写真には「決定的な瞬間」という言葉があり、それが「写真」であるという考え方もありますよね。写真とは、シャッターを押すその瞬間を切り取るものであるという考え方。
しかし、トーマス・ルフは目に見えない宇宙の惑星に色をつけて、その光がまだ地球には届いていない未来を「写真」として表現しました。カメラで切り取った瞬間、写真は全て過去になるなんてセンチメンタルな気分も、トーマス・ルフのロマンが全否定しています。
また、ファウンドフォトと呼ばれるジャンルでは、知らない誰かがいつ撮ったのかもわからない写真を集め、意図を持って再編集する行為が写真表現として確立されています。
さらに、マン・レイのようなアーティストによる「フォトグラム」や「ソラリゼーション」も、一般的に写真として認識されています。
世界にはさまざまな写真表現が存在し、そのすべてが「光」という要素を含んでいます。そのため、ボリス・エルダグセン氏が言う通り、光を捉えることが写真の基本的な要件となりそうです。
話は少し脱線しますが、私はこのニュースを聞いたとき、マルセル・デュシャンを思い出しました。彼はあるコンクールにただの便器をアートとして出品しましたが、それはアートとは認められませんでした。しかし、後にその便器「泉」は現代アートにおいて重要な変革点となり、新たな価値とコンセプトを生み出し、アートのコンテクストに大きな意味を持つものとなりました。
僕はボリス氏にも同様に、全く新しい「写真」の価値や意味づけがあるのではないかと期待していました。しかし、彼は保守的な立場をとり、これは写真ではないと断言しました。
正直に言うと、「ですよね。これAIで作ったけれど写真です。」と言ってほしかった。そうすれば、ボリス氏の意図通り、この写真が本当に写真なのか、それとも写真ではないのかという議論が盛り上がったと思うのです。
次に、日本語で「写真」と表現されるものについてのお話です。
日本語で写真とは「真を写す」と書きます。ここでは前述した英語の「フォトグラフィ」にあるラテン語のPhoto(光)+Graphie(書くこと)の意味が含まれていません。
そこで僕の頭に思い浮かぶのは、杉本博司さんです。氏いわく「最後の写真家」です。
杉本さんの写真作品で有名なものは海景、ジオラマ、劇場でしょうか。どれも、コンセプチュアルすぎるくらいコンセプチュアル。
詳しく正しい解説はAIさんに任せます。僕的には真(実)である事をたった1枚のペラっとした紙に強引にひきずりこんだのがシアター。ジオラマも同様なのですが、ジオラマは全く逆に真(実)を疑うというか、写真に真(実)を写さないことへの試みで、嘘を真実よりリアルにした感じ。

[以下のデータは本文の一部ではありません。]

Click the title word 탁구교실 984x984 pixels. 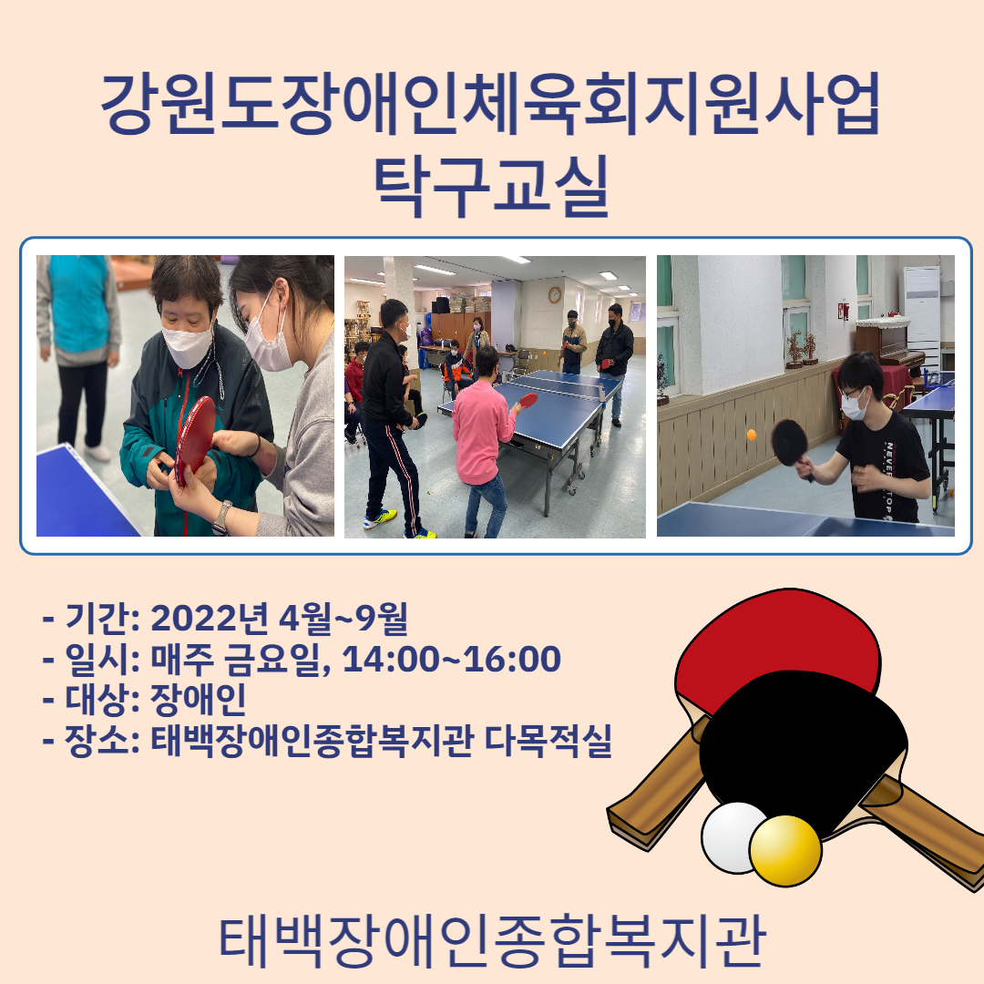click(491, 186)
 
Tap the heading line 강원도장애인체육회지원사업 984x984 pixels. click(491, 104)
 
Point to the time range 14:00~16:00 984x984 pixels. click(452, 659)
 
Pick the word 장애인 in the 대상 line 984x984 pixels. click(199, 700)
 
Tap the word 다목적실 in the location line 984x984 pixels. click(548, 741)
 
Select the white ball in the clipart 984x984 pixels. click(731, 838)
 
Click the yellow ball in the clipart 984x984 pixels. click(785, 851)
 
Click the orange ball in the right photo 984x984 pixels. click(751, 435)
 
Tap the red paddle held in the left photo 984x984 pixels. click(195, 439)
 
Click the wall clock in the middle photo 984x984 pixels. click(555, 295)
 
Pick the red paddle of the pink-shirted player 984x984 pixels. click(528, 400)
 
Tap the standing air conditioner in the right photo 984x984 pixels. click(921, 313)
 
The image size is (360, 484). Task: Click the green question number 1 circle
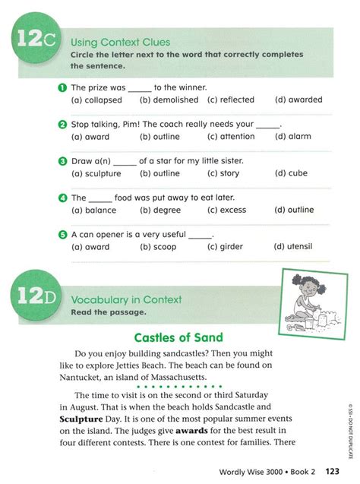pyautogui.click(x=63, y=88)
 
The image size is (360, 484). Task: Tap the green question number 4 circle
pyautogui.click(x=63, y=198)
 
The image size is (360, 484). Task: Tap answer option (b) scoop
pyautogui.click(x=160, y=246)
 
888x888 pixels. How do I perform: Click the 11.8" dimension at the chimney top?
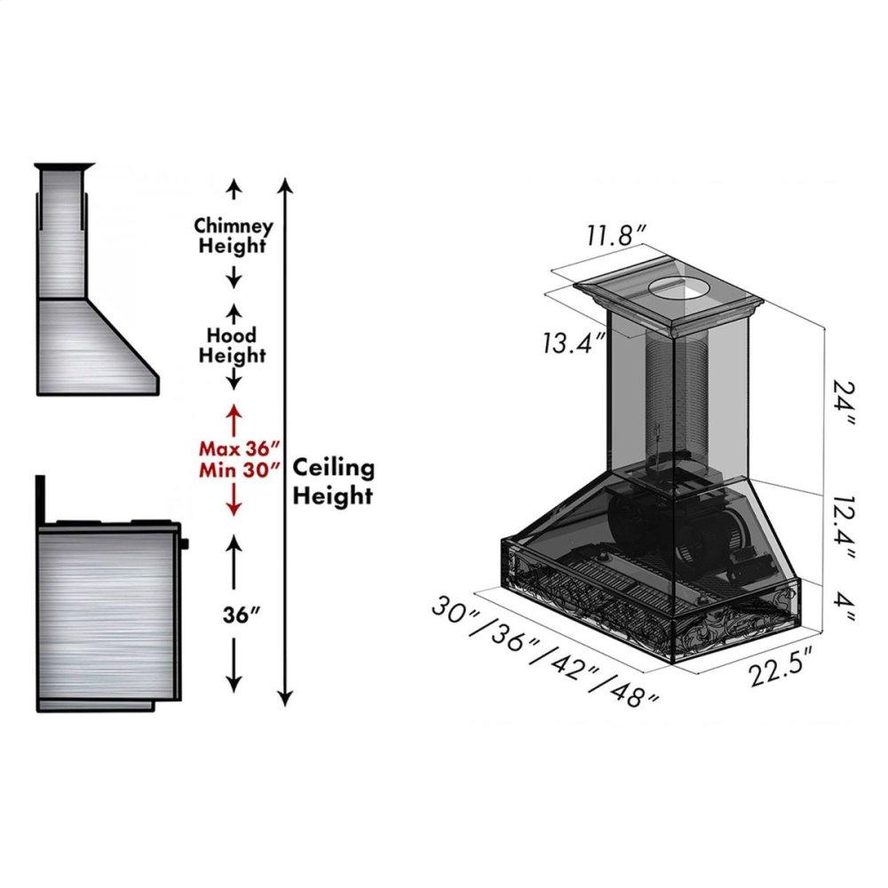pyautogui.click(x=615, y=234)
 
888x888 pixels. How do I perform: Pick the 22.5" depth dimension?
pyautogui.click(x=781, y=669)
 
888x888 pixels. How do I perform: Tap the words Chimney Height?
pyautogui.click(x=233, y=235)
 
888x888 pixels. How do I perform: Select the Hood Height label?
pyautogui.click(x=232, y=345)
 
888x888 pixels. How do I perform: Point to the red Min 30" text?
pyautogui.click(x=240, y=470)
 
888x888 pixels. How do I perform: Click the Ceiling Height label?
pyautogui.click(x=334, y=481)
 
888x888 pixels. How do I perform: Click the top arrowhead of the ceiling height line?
pyautogui.click(x=287, y=185)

さらに決定的瞬間を否定して見せたのが海景とシアター。いや、ジオラマも決定的瞬間を装っていますね。
とりとめのない文章になってしまいました…
つまり、僕が言いたいことは、問題のボリス・エルダグセン氏の1枚は、真実では無いわけです。それはAIだから。いまこの瞬間、2023年での常識では言えば。
しかし、「最後の写真家」は証明してるのです。嘘でも写真だし、決定的瞬間じゃ無くても写真だと。
いやいや、そんな小難しく考えなくたって、嘘の写真なんてそこらじゅうに溢れていました。マッチングアプリもレストランのメニュー写真(特にハンバーガーとか)も嘘つきですよね。僕が仕事としている広告写真も、雑誌の写真も、かなり嘘をついています。
どうやら、真を写すのが写真だという話も、嘘だったようです。
失礼しました。
でも、こんなふうに「どこまでが写真で、どこからが写真ではないか」を考えることは、自分の写真表現の可能性を広げたり、自分の表現の正しさやオリジナリティを再確認するきっけや、気づきになるのではないかもしれません。
最後に。付け加えさせてください。このコラムを読み返していて気がつきました。
問題のボリス・エルダグセン氏の1枚。タイトルが「偽りの記憶 : 電気屋」でした… うまいタイトルで。